On the table at the legislative hearing was a new plan by the nine racetrack-based casino operators to permit them to expand their operations beyond video lottery terminals to include a full array of table games. The tracks are also calling for any expansion of gambling options to be limited to just their operations, arguing they already have proven ventures that provide a steady flow of revenues to the state and racing industry.

The tracks are proposing a change in the state constitution to permit the table games expansion, an effort that could not go before voters until November 2013 at the earliest.

Native American tribes, including the Seneca Nation in Western New York and Shinnecock Indian Nation on Long Island, are instead calling for the state to back additional Indian-owned casinos. They say a constitutional amendment's passage is a risky gamble. Moreover, they note the Obama administration recently changed federal policy to permit tribes to open off-reservation casinos.

Randy King, trustee chairman of the Shinnecock tribe, told lawmakers they should consider Aqueduct--its casino is set to open next month after 10 years of delays--as a lesson for not relying on the tracks to expand gambling revenues.

“We have built an industry in this state," responded Featherstonhaugh, an Albany lobbyist with a financial interest in the racino in Saratoga Springs. He said tracks will pump more than $1 billion in construction if the table game expansion is approved and that they have been pumping in hundreds of millions of dollars a year since the first racino opened eight years ago.

He said the state should avoid the geographic “cluster" approach to casino gambling and permit racinos--already in all major areas of the state--to expand gambling options to bring in more bettors.

Christian Goode, vice president of Genting International, the Malaysian-based developer of the Aqueduct casino, said upwards of 20,000 people could be employed at the track in the years ahead if the additional gambling is approved--giving the green light to a proposal to build everything from a hotel to convention center around the Queens track.

Featherstonhaugh acknowledged that the racino plan would end the exclusivity agreement between the state and the Seneca Nation that calls for about $100 million in annual revenue-sharing payments by the tribe. But he said the tribe stopped paying that tab a couple years ago in a dispute with Albany. The tribe, however, says the racino proposal would put at risk jobs at its three casinos in Western New York; they also say its withholding of revenue sharing funds to the state is, in part, due to racino gambling offerings at three tracks in the region, including Finger Lakes racetrack, that violate the terms of its 2002 compact with Albany.

Lawmakers at the hearing sought to remain open to various plans. But Senate Racing Committee Chairman John Bonacic said the “biggest challenge" is an issue of oversaturation of casino gambling in New York.

“I think we are localizing gambling and that’s a problem," added Sen.
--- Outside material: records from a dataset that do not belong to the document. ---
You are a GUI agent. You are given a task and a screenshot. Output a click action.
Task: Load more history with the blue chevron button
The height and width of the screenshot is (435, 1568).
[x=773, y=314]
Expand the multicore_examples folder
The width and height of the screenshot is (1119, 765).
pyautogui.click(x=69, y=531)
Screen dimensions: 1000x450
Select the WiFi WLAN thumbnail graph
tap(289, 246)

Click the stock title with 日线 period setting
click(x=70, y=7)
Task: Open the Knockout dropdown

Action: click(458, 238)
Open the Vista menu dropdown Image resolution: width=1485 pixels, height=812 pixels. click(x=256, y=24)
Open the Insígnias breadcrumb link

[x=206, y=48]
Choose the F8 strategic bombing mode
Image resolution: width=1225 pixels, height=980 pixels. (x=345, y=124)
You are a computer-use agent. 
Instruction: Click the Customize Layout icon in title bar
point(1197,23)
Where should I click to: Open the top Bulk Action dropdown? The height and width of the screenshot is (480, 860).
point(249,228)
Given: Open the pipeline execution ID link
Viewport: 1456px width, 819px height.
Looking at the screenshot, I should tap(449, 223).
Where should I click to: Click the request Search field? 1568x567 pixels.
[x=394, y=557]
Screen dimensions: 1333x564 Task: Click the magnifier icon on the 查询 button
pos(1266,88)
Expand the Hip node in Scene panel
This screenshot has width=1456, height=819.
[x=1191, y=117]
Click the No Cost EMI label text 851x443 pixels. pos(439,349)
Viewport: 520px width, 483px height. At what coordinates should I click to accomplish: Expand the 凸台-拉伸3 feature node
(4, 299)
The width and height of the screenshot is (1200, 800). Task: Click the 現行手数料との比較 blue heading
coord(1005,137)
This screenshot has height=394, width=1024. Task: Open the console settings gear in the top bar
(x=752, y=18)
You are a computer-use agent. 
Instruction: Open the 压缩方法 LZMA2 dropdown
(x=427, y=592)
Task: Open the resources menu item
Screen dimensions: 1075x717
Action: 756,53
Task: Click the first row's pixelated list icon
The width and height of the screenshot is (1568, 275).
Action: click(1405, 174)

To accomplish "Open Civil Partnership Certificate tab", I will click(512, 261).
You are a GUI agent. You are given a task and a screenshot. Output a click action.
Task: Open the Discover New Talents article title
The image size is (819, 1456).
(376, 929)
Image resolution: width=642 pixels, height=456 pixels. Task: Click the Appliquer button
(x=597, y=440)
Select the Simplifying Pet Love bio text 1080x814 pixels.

Joseph Griffo, a central New York Republican who voiced concerns that New Yorkers will still go to gamble in places like Las Vegas, especially if there are too many non-destination type of casinos in the state.

Griffo said lawmakers are searching for a “more efficient way" to conduct gambling in New York.

A union official, meanwhile, urged lawmakers to ensure that any future casino expansions include worker protections to guarantee certain wage and benefit levels.

“Absent the firm guiding regulation and leadership of the state, the gaming industry will pay workers low wages, provide little or no healthcare, and little or no retirement benefits.  Workers will go home from bad jobs with little to give back to their communities," said Josh Gold, political and strategic director for the 30,000-member Hotel & Motel Trades Council.

Gold said the state must “make it clear" that casino workers be guaranteed certain protections, including the right to organize a union.